(Saved entries)
# # # #

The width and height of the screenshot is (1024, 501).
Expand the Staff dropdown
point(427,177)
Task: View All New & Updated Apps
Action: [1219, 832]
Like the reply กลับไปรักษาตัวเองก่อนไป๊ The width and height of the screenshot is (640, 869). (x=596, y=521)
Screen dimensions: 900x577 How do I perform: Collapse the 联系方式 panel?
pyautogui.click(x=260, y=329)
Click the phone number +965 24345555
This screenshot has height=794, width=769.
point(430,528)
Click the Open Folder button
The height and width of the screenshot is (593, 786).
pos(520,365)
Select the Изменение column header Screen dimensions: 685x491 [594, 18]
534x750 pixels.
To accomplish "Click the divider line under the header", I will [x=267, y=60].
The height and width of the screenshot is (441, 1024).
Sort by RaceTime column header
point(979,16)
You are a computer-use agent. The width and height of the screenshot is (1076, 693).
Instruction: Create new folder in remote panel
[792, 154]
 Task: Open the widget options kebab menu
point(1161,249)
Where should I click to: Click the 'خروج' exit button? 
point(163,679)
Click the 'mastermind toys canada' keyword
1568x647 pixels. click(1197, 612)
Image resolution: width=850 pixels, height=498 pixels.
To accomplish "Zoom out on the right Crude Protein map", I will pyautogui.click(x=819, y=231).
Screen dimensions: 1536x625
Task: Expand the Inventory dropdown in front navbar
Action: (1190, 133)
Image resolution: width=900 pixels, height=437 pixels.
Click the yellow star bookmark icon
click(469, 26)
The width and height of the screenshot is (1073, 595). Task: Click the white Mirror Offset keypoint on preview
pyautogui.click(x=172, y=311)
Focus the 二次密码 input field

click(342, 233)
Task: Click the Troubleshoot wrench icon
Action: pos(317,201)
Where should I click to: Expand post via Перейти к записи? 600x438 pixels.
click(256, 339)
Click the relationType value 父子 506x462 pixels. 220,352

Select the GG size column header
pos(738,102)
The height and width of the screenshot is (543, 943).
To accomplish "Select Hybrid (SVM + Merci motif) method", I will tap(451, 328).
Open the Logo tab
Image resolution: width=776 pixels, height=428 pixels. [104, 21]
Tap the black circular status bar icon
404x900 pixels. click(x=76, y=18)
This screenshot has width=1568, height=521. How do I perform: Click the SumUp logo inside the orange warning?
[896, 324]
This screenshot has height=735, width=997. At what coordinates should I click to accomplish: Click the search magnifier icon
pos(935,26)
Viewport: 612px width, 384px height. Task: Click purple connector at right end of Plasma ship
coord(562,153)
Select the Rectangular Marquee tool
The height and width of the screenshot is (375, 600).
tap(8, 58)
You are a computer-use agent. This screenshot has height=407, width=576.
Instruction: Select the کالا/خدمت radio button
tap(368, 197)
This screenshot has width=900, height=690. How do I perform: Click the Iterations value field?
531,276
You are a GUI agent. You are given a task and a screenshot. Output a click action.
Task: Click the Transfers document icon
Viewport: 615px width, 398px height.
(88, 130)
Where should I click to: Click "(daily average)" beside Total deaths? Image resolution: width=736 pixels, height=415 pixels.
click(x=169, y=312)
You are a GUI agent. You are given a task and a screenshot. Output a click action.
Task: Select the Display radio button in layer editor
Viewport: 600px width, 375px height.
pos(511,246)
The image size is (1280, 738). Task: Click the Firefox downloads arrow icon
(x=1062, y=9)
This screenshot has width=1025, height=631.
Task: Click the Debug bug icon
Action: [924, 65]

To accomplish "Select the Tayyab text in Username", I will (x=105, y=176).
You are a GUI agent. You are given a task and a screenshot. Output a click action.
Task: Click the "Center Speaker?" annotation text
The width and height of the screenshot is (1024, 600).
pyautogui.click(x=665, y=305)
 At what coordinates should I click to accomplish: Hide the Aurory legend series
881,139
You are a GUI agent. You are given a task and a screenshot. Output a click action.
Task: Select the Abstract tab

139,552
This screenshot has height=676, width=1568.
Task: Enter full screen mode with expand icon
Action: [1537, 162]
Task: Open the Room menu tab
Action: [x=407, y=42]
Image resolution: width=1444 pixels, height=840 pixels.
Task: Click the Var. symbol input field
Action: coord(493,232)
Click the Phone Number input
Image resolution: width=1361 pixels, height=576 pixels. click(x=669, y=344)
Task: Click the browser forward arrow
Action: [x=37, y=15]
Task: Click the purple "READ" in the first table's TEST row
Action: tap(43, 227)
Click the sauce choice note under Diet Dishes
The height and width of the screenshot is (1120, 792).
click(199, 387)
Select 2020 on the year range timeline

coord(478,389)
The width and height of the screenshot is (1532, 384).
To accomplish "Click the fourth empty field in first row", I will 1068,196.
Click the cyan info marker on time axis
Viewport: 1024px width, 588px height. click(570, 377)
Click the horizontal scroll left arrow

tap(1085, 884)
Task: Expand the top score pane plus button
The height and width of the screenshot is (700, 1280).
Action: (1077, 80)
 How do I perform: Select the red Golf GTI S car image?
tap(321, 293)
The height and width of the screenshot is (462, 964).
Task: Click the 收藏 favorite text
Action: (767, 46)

# # # #

● REQUIREMENT: All of the entries above must be transcribed exactly.

● OUTPUT OF THE EXERCISE:
The width and height of the screenshot is (1024, 501).
Expand the Staff dropdown
point(427,177)
Task: View All New & Updated Apps
Action: [1219, 832]
Like the reply กลับไปรักษาตัวเองก่อนไป๊ The width and height of the screenshot is (640, 869). (x=596, y=521)
Screen dimensions: 900x577 How do I perform: Collapse the 联系方式 panel?
pyautogui.click(x=260, y=329)
Click the phone number +965 24345555
This screenshot has height=794, width=769.
point(430,528)
Click the Open Folder button
The height and width of the screenshot is (593, 786).
pos(520,365)
Select the Изменение column header Screen dimensions: 685x491 [594, 18]
534x750 pixels.
To accomplish "Click the divider line under the header", I will [x=267, y=60].
The height and width of the screenshot is (441, 1024).
Sort by RaceTime column header
point(979,16)
You are a computer-use agent. The width and height of the screenshot is (1076, 693).
Instruction: Create new folder in remote panel
[792, 154]
 Task: Open the widget options kebab menu
point(1161,249)
Where should I click to: Click the 'خروج' exit button? 
point(163,679)
Click the 'mastermind toys canada' keyword
1568x647 pixels. click(1197, 612)
Image resolution: width=850 pixels, height=498 pixels.
To accomplish "Zoom out on the right Crude Protein map", I will pyautogui.click(x=819, y=231).
Screen dimensions: 1536x625
Task: Expand the Inventory dropdown in front navbar
Action: (1190, 133)
Image resolution: width=900 pixels, height=437 pixels.
Click the yellow star bookmark icon
click(469, 26)
The width and height of the screenshot is (1073, 595). Task: Click the white Mirror Offset keypoint on preview
pyautogui.click(x=172, y=311)
Focus the 二次密码 input field

click(342, 233)
Task: Click the Troubleshoot wrench icon
Action: pos(317,201)
Where should I click to: Expand post via Перейти к записи? 600x438 pixels.
click(256, 339)
Click the relationType value 父子 506x462 pixels. 220,352

Select the GG size column header
pos(738,102)
The height and width of the screenshot is (543, 943).
To accomplish "Select Hybrid (SVM + Merci motif) method", I will tap(451, 328).
Open the Logo tab
Image resolution: width=776 pixels, height=428 pixels. [104, 21]
Tap the black circular status bar icon
404x900 pixels. click(x=76, y=18)
This screenshot has width=1568, height=521. How do I perform: Click the SumUp logo inside the orange warning?
[896, 324]
This screenshot has height=735, width=997. At what coordinates should I click to accomplish: Click the search magnifier icon
pos(935,26)
Viewport: 612px width, 384px height. Task: Click purple connector at right end of Plasma ship
coord(562,153)
Select the Rectangular Marquee tool
The height and width of the screenshot is (375, 600).
tap(8, 58)
You are a computer-use agent. This screenshot has height=407, width=576.
Instruction: Select the کالا/خدمت radio button
tap(368, 197)
This screenshot has width=900, height=690. How do I perform: Click the Iterations value field?
531,276
You are a GUI agent. You are given a task and a screenshot. Output a click action.
Task: Click the Transfers document icon
Viewport: 615px width, 398px height.
(88, 130)
Where should I click to: Click "(daily average)" beside Total deaths? Image resolution: width=736 pixels, height=415 pixels.
click(x=169, y=312)
You are a GUI agent. You are given a task and a screenshot. Output a click action.
Task: Select the Display radio button in layer editor
Viewport: 600px width, 375px height.
pos(511,246)
The image size is (1280, 738). Task: Click the Firefox downloads arrow icon
(x=1062, y=9)
This screenshot has width=1025, height=631.
Task: Click the Debug bug icon
Action: [924, 65]

To accomplish "Select the Tayyab text in Username", I will (x=105, y=176).
You are a GUI agent. You are given a task and a screenshot. Output a click action.
Task: Click the "Center Speaker?" annotation text
The width and height of the screenshot is (1024, 600).
pyautogui.click(x=665, y=305)
 At what coordinates should I click to accomplish: Hide the Aurory legend series
881,139
You are a GUI agent. You are given a task and a screenshot. Output a click action.
Task: Select the Abstract tab

139,552
This screenshot has height=676, width=1568.
Task: Enter full screen mode with expand icon
Action: [1537, 162]
Task: Open the Room menu tab
Action: [x=407, y=42]
Image resolution: width=1444 pixels, height=840 pixels.
Task: Click the Var. symbol input field
Action: coord(493,232)
Click the Phone Number input
Image resolution: width=1361 pixels, height=576 pixels. click(x=669, y=344)
Task: Click the browser forward arrow
Action: [x=37, y=15]
Task: Click the purple "READ" in the first table's TEST row
Action: tap(43, 227)
Click the sauce choice note under Diet Dishes
The height and width of the screenshot is (1120, 792).
click(199, 387)
Select 2020 on the year range timeline

coord(478,389)
The width and height of the screenshot is (1532, 384).
To accomplish "Click the fourth empty field in first row", I will 1068,196.
Click the cyan info marker on time axis
Viewport: 1024px width, 588px height. click(570, 377)
Click the horizontal scroll left arrow

tap(1085, 884)
Task: Expand the top score pane plus button
The height and width of the screenshot is (700, 1280).
Action: (1077, 80)
 How do I perform: Select the red Golf GTI S car image?
tap(321, 293)
The height and width of the screenshot is (462, 964).
Task: Click the 收藏 favorite text
Action: (767, 46)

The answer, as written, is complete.